A família e a memória que perpetua enquanto herança coletiva parecem-me ser temas centrais no livro. A memória como herança coletiva em dois sentidos: histórica e familiar. A memória como legado histórico da família, o legado como maldição pessoal do pai e do filho, da sua relação e das suas vidas pessoais. O sacrifício familiar, a desagregação dos laços familiares( quer por via dos primos e vizinhos que cooperavam com os nazis que serão temas recorrentes ao longo das memórias do pai, quer pelos relatos do autor da sua conturbada relação familiar, particularmente com a história dentro da história “Prisoner on the Hell Planet” que relata a reação do autor e do seu pai ao suicídio da sua mãe) são como os ombros que carregam o peso das memórias de Vladek ao longo do livro e que carregam a versão aqui desenhada pelo seu filho.
O pai, figura central na obra, é simultaneamente personagem histórico e familiar no épico trágico do Holocausto, que marcará para sempre a sua vida. O próprio autor de certa forma também o é enquanto parte da primeira geração de judeus nascidos após o Holocausto e filho que nunca conseguiu cumprir as expectativas dos pais. Mesmo após a viagem para os EUA, o seu legado persegui los à, ensombrando a sua relação, e ressurgindoanos mais tarde, com o suicídio de Anja, a mãe e esposa. Tão forte quanto o sofrimento dos judeus serem perseguidos com a máquina surreal de matança alemã, que Spiegelmann mostra com grande crueza e sobriedade, é o legado singular do Holocausto na sua família e como uma memória de algo que não viveu diretamente é no entanto sua , e como ela é capaz de pervadir totalmente o seu espaço central afetivo.


ANTES DA REVISÃO: 


Sobre a obra e o autor

Maus foi publicado em série entre 1980 e 1991 na revista Raw, dirigida pelo autor e pela sua esposa Françoise Mouly, sendo compilada e publicada em três volumes a partir de 1986 até 1991. O autor Art Spiegelmann (baptizado Itzhak Avraham ben Zeevm 1948, em Estocolmo, Suécia) fez parte e criou nos anos 70 uma série de revistas de comix, à margem do mundo mainstream da DC e da Marvel; teve estabilidade financeira trabalhando para a Topps, uma marca de pastilhas elásticas para a qual contribuiu ao longo de 20 anos, trabalhando também dos anos 90 até aos inícios dos anos 2000 na New Yorker enquanto ilustrador e ocasional ensaísta.

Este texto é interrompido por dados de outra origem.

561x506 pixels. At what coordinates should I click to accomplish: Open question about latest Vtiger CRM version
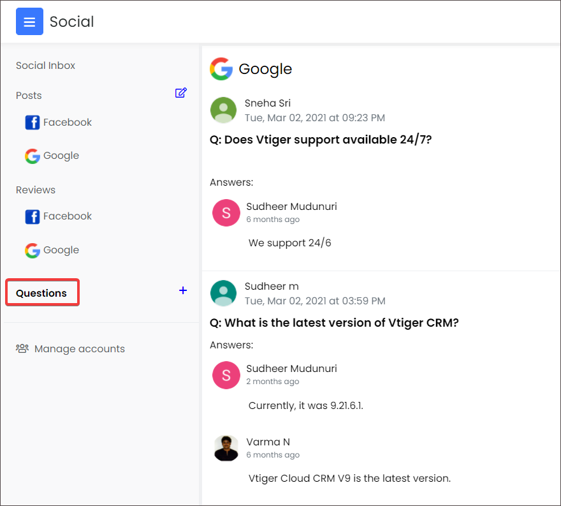334,323
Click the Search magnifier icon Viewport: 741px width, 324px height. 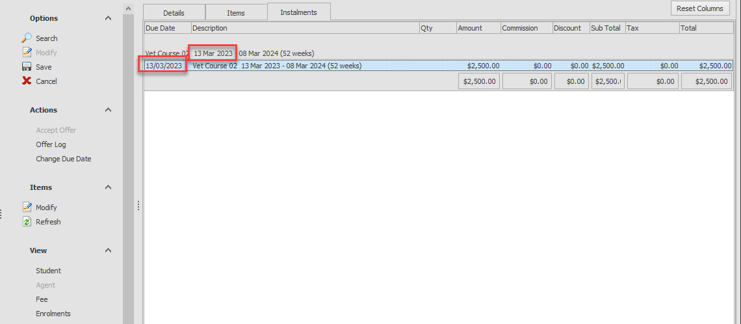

Foi artista à revelia dos pais, que queriam que tivesse sido dentista; sentiu ao longo da vida a sombra do irmão que morreu no Holocausto e que nunca conheceu; a sua mãe suicida-se no dia em que regressa a casa do seu internamento por um esgotamento nervoso induzido por um consumo de LSD excessivo. Maus é a sua grande obra, embora tenha produzido amplo trabalho de banda desenhada, ensaios, capas de revistas.
Maus é obra fundamental para a consolidação do termo “graphic novel” e para a credibilidade literária da banda desenhada enquanto meio artístico que não meramente juvenil. É importante a contextualização de Maus numa série de obras que dos finais dos 70 até meados, finais dos anos 80, fazem parte de uma onda que levará a uma crescente atenção académica ao mundo da banda desenhada, nomeadamente o primeiro livro de Will Eisner, “A contract with God” em 1978, “Watchmen” de Alan Moore e Dave Gibbons em 1986(embora reunido em 1987) e “Dark Knight Returns” de Frank Miller, igualmente editado em 1986. O sucesso de vendas e junto dos críticos que“A Contract With God” de Will Eisner gerou, levou à consolidação do termo graphic novel para histórias em formato de banda desenhada que excediam as habituais 32 páginas americanas ou 64 de maxi-size menos vulgares, e contavam em formato mais extenso estórias que tinham em si temas mais tradicionalmente associados ao romance ou ao conto.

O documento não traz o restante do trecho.